Hydration targets vary by body, climate and activity. The ChrysoKit Water Intake Calculator gives you a personalised daily estimate from a handful of inputs, in metric or imperial.
Why use it
"Drink eight glasses" is a one-size-fits-all rule that ignores everything specific to you. Five inputs gives a usable, personalised number.
How to use the Water Intake Calculator
- Pick metric or imperial units.
- Enter your age, biological sex, weight and height.
- Pick an activity level (sedentary to very active).
- Pick a climate (temperate, hot, cold or humid).
- Read the suggested daily intake.
Features worth knowing
Personalised estimate
The formula combines age, sex, body weight, height, activity and climate, rather than a single rule of thumb.
Metric and imperial
kg/cm or lbs/in, ml or fl oz. Pick the one your scale and your water bottle already use.
Practical guidance
The result is shown both as total fluid and as a number of common glass sizes, so it translates to "drinks per day" not just "ml".
Pro tips
- Coffee, tea and food all count toward total daily fluid intake. Pure water is not the only contributor.
- Thirst is a late signal. If you only drink when thirsty, you are usually already a bit behind.
- Hot weather and intense exercise can push intake well above the baseline. Adjust upward on those days.
Privacy first. The Water Intake Calculator runs entirely in your browser. Nothing you enter is uploaded.
This is a guideline, not medical advice. If you have specific health conditions, defer to a clinician for your real target.
Open the tool: Water Intake Calculator →
A heatwave week in a Mediterranean summer: hydration in practice
Forty-degree afternoons change the hydration problem from theoretical to operational.

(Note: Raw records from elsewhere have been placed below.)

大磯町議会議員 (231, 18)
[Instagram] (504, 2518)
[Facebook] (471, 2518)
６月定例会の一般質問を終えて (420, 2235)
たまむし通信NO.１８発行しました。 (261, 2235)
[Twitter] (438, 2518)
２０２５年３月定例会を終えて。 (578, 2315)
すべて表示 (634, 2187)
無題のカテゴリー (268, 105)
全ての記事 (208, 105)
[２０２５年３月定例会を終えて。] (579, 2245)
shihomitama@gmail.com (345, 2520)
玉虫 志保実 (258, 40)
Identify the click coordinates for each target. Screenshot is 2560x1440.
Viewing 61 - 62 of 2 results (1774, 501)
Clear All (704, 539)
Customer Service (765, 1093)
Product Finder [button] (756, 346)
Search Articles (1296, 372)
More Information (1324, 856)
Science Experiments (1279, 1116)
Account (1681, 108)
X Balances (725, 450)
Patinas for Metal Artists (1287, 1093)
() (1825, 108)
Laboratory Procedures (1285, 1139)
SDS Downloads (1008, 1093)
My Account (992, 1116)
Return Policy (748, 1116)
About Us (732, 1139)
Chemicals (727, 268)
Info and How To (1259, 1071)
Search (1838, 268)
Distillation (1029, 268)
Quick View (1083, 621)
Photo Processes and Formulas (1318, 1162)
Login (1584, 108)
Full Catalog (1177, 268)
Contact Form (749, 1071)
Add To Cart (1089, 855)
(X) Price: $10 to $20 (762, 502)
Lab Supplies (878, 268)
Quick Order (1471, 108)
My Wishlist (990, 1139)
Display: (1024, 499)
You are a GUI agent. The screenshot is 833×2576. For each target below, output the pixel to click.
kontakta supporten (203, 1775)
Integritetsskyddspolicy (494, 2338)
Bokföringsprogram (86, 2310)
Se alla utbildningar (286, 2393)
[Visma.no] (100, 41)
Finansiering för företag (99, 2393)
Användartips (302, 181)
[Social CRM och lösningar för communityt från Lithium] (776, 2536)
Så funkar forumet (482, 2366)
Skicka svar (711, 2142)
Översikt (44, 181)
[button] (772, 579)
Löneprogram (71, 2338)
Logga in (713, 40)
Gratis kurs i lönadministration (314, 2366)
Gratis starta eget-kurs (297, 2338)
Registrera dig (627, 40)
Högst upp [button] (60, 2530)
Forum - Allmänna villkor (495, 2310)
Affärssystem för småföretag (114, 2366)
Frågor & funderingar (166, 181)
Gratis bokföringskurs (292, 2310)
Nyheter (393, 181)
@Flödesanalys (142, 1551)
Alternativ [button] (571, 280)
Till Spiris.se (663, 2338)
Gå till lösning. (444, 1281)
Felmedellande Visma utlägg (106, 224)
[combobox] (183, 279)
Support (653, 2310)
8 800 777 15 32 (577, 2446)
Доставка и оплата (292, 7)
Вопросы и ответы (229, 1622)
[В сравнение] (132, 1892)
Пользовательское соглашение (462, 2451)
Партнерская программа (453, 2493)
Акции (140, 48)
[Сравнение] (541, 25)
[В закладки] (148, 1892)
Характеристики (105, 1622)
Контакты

During a Greek July heatwave, the textbook numbers stop being abstract: sweat losses outdoors can reach a litre per hour, thirst lags behind need, and the populations at real risk... older adults whose thirst signal has dulled, outdoor workers, anyone on diuretic medication... can slide toward trouble while feeling merely tired.
What practitioners actually recommend for such weeks, beyond "drink more": front-load the morning, because starting the day's heat already hydrated beats chasing losses at 15:00. Pair water with food and electrolytes during heavy sweating... plain water in large volumes during all-day heat exposure dilutes sodium, and the watermelon-feta habit of Greek summers is accidental electrolyte engineering. Use urine colour as the dashboard, checked at midday rather than morning. And treat alcohol's effect honestly: the evening beer is a diuretic arriving exactly when the day's deficit peaks.
The week-long pattern matters more than any single day: cumulative mild dehydration across a heatwave presents as headaches, poor sleep and irritability that nobody attributes to water. A calculated daily target, adjusted upward for the heat, turns the week into a checklist instead of a slow-motion deficit... unglamorous, and exactly what August requires.